### Consigne
Recopiez sans modification, dans le texte sur Brassens, tout ce qui va de « C’est ici bien » jusqu'à « attendait son heure. ».

### Texte du document

···

L’époque Florimontoise de l’œuvre brassenienne est une fameuse époque !

 

C’est ici bien sûr, qu’au début des années 50, Georges s’en alla proposer ses œuvres aux éditeurs, patrons de cabarets et autres gourous du métier. Il le faisait sans enthousiasme et sans trop d’illusions. Il était en avance sur l’époque. Il le savait. Il attendait son heure.

 

Son heure, la voici ! en 1952, « tiré par les amis, poussé par les parents », il va auditionner chez Patachou qui, par bonheur, a aussi quelques saisons d’avance. En un tournemain, c’est le succès, la gloire, les salles pleines… Celles des cabarets d’abord, des music-halls ensuite.

 

C’est à partir d’ici dorénavant que Brassens ira porter sa bonne parole entortillée de «  musique jolie » au bon peuple de Paris, de la France profonde, aux frangins de Bruxelles, aux cousins du Quebec et de Suisse.

 

Jusqu’en 1952, bien qu’elle n’eût jamais été un taudis, la maison de Jeanne et de Marcel n’avait rien d’un «  trois étoile », ni même d’un pavillon de banlieue.

 

C’était un logis rudimentaire, qui se tenait prudemment à l’écart du siècle. Il n’y avait ni l’électricité, ni le gaz, ni le tout-à-l’égout. Le téléphone, n’en parlons pas. Spartiate, quoi !

 

« Nous ne vivions pas réellement dans la pauvreté, dira-t-il un jour, mais dans une espèce de dénuement voulu…qui finalement était assez riche…c’était une vie de bohème «  en marge des modes et des grands événements », ma parole c’est un assez bon portrait de l’artiste par lui-même.

 

Pas de danger dans cette cour, que son « la » se mit à gonfler.

 

Entre le confort et la cordialité, entre la cuisine équipée et l’affection, Georges n’a pas eu à faire son choix : il était fait depuis longtemps. L’Impasse lui apportait exactement ce qu’il voulait : des amis francs de collier,quelques chats, chiens, une cane, une buse,un perroquet…un arbre chétif que la magie poétique éleva au rang d’un « Apollon citharède » forestier.

 

C’est ici qu’en dégustant des pipes somptueuses, il a rencontré sa belle étoile.

 

Les premiers cachetons apportèrent quelques commodités au pavillon. La réussite étant là, Brassens aurait pu s’offrir une demeure sublime en banlieue, un appartement au bois, quelque villa résidentielle…

 

Eh non ! il demeura ancré à l’Impasse. Par fidélité à l’égard des hôtes qui l’avaient recueilli au temps où les eaux étaient basses.

 

Mais surtout parce qu’il s’y sentait parfaitement à l’aise, comme on se sent dans un pantalon de velours qui a déjà fait de l’usage.

···

### Extraits des items
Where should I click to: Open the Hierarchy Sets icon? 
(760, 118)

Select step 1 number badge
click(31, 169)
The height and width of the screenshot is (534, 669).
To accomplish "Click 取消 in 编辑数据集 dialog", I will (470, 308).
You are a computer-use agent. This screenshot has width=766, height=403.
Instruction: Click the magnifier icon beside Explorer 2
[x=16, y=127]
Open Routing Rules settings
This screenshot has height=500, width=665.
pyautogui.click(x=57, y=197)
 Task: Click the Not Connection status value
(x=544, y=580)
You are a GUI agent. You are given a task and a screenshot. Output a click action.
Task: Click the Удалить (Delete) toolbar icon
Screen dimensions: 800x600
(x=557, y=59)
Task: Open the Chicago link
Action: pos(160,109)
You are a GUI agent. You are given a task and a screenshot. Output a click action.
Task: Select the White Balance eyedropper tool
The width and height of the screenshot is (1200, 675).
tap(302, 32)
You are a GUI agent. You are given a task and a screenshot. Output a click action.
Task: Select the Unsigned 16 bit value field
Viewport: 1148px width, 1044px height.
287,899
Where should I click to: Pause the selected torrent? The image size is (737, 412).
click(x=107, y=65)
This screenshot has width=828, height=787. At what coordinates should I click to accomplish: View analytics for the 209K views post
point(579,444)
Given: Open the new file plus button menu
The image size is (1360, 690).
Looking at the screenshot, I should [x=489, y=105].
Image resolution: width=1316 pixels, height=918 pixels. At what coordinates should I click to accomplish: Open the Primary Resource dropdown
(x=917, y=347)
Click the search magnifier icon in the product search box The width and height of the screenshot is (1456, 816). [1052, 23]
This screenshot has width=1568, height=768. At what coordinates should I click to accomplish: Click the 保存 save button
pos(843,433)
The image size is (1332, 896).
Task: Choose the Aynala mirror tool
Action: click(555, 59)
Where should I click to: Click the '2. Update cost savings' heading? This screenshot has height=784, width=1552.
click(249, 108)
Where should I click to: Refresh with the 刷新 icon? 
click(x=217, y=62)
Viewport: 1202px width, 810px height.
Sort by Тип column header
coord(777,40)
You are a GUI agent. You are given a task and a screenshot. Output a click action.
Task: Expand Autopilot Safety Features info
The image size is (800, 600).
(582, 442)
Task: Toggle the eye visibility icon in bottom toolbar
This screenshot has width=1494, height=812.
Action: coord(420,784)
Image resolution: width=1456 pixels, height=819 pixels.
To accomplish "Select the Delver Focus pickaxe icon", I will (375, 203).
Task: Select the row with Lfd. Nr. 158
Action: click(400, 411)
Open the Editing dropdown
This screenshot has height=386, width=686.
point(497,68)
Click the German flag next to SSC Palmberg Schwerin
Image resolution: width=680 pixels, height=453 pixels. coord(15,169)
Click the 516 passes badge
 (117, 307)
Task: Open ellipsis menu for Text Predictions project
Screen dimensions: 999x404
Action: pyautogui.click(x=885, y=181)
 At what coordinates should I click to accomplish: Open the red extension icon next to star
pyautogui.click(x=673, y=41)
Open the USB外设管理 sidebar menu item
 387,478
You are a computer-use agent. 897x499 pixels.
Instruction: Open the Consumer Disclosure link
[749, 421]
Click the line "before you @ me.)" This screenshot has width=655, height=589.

···

### Réponse
C’est ici bien sûr, qu’au début des années 50, Georges s’en alla proposer ses œuvres aux éditeurs, patrons de cabarets et autres gourous du métier. Il le faisait sans enthousiasme et sans trop d’illusions. Il était en avance sur l’époque. Il le savait. Il attendait son heure.